Maybe you’re old enough to remember Cal Ripken catching Garry Maddox’s soft liner and the young, soon to be Iron Man jumping up and down.
It was late on a Sunday afternoon, and the Baltimore Orioles were the World Series champions for the third time in their history.
The Orioles beat the Philadelphia Phillies in five games, and Scott McGregor pitched a five-hit shutout.
Thirty years ago today. October 16, 1983.
Does it seem like it’s been that long?
“I look in the mirror, it sure does,” McGregor said on Tuesday night.
“Not really, 30 years, it has been a while. It’s still vivid to me.”
It’s vivid to lots of Orioles fans because there hasn’t been a World Series since. It was Jim Palmer’s sixth and final World Series, but the only one for Ripken.
Time has been a friend to most of the 1983 Orioles. Rick Dempsey, the Most Valuable Player of that series is still around as a broadcaster on pre and post-game shows and as an owner of a restaurant in the Warehouse that bears his name.
The hale and hearty Palmer celebrated his 68th birthday on Tuesday, and Ken Singleton at 66, still lives in the Baltimore area and broadcasts Yankees games. Tippy Martinez, who picked off three runners in one inning in an August game also lives here, too. So does Al Bumbry.
Eddie Murray, who would play in the 1995 World Series for Cleveland, won his only Series and hit two home runs in the clinching game, is back in Los Angeles.
Rich Dauer, named to the Orioles Hall of Fame in 2012, is a manager in the San Diego farm system.
There’s been sadness, too. Todd Cruz, the starting third baseman died in 2008. Of course Mike Flanagan is gone, his 2011 suicide still an unspeakable shock to his friends.
Sammy Stewart, the useful long reliever who allowed just two hits in five scoreless innings that Series, has been in and out of jail with substance abuse problems.
Then there are the other names, the ones that bring a smile to fan’s faces. The ones they perhaps haven’t thought of in years: backup catcher Joe Nolan, Lenn Sakata, the infielder who was Martinez’s catcher the inning he picked off three, Benny Ayala, Gary Roenicke and Dan Ford.

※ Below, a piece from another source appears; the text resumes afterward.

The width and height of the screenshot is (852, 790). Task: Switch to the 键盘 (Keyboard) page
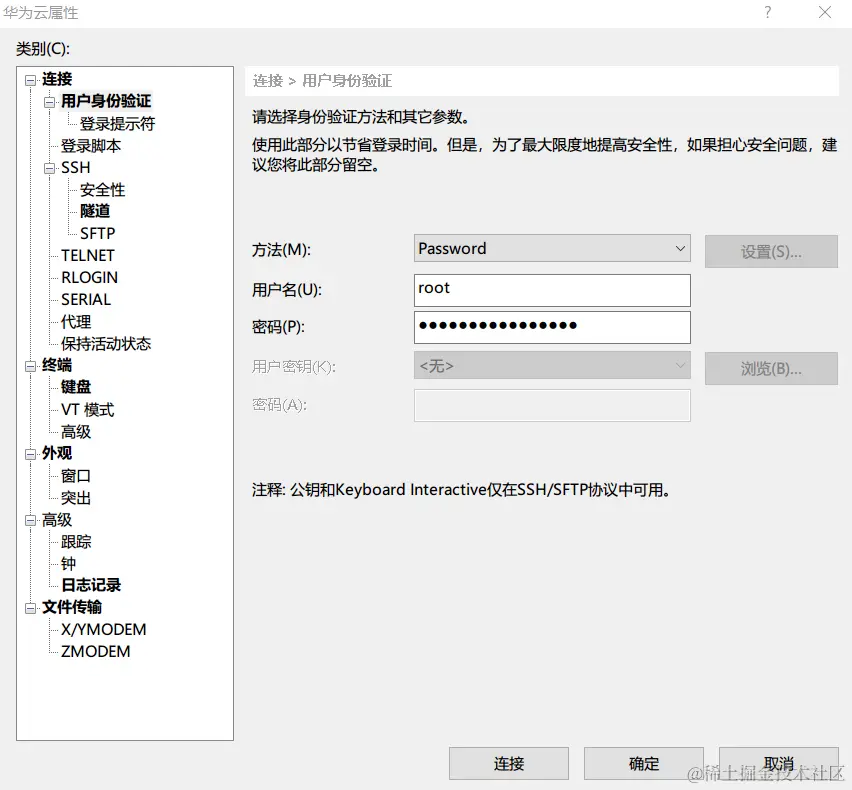74,387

How about Tito Landrum, who hit a key home run to help the Orioles beat the White Sox in the ALCS, but was returned to St. Louis after the Series?
Or John Lowenstein, the free spirited outfielder who became a free associating broadcaster? Lowenstein left town in the mid-1990s and has hardly been heard from since.

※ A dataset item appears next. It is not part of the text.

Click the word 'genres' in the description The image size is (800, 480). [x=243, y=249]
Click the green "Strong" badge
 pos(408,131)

Dennis Martinez was on that team, too, but he didn’t appear in the World Series. He ended up winning 245 games and is the now Houston’s bullpen coach.
For McGregor, who spent the last six weeks of the season as the Orioles bullpen coach, winning that game was so important.

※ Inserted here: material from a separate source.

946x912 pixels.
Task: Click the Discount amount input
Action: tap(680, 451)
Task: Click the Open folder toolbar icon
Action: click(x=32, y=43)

He remembered a similar commanding lead in the 1979 World Series with the Pittsburgh Pirates.
“A couple of years before we were up 3-1, and that didn’t work out so well. Last time, we took it for granted,” McGregor remembered. “We prepared well. That was a fun team.”
Many forget that Joe Altobelli was in his first season managing the club. Earl Weaver had retired the season before, and Altobelli was chosen over Cal Ripken, Sr. By June 1985, Altobelli was gone and Weaver was back, but not for long.
Some of Altobelli’s coaches have left us. Ripken, hitting coach Ralph Rowe and popular bullpen coach Elrod Hendricks are dead. Pitching coach Ray Miller is retired and living in Ohio. First base coach Jimmy Williams is 87 and living in Harford County.
McGregor remembers that team fondly.
Brooks and Frank Robinson had retired. So had Dave McNally and Mike Cuellar. Mark Belanger was gone. It was a newer guard.
“We were developing our own thing,” McGregor said.
After the win over the Phillies at Veterans Stadium, the Orioles set out to defend their title.
“We were assuming in 1984, we’d do it again, and then the Tigers started off 45-0,” McGregor jokes.
Detroit actually started the next season 35-5, and the Orioles were never in the race.
“Free agency came and guys started leaving for bigger money,” McGregor said.
Six months later, the Colts stole away to Indianapolis and the Orioles were the undisputed kings of the town.
McGregor had five more seasons with the Orioles, and in recent years has been pitching coach for some of their minor league affiliates as well as working in Sarasota, Fla. on rehab assignments. Time has flown.
“You don’t realize how special it is until 30 years are past,” McGregor says.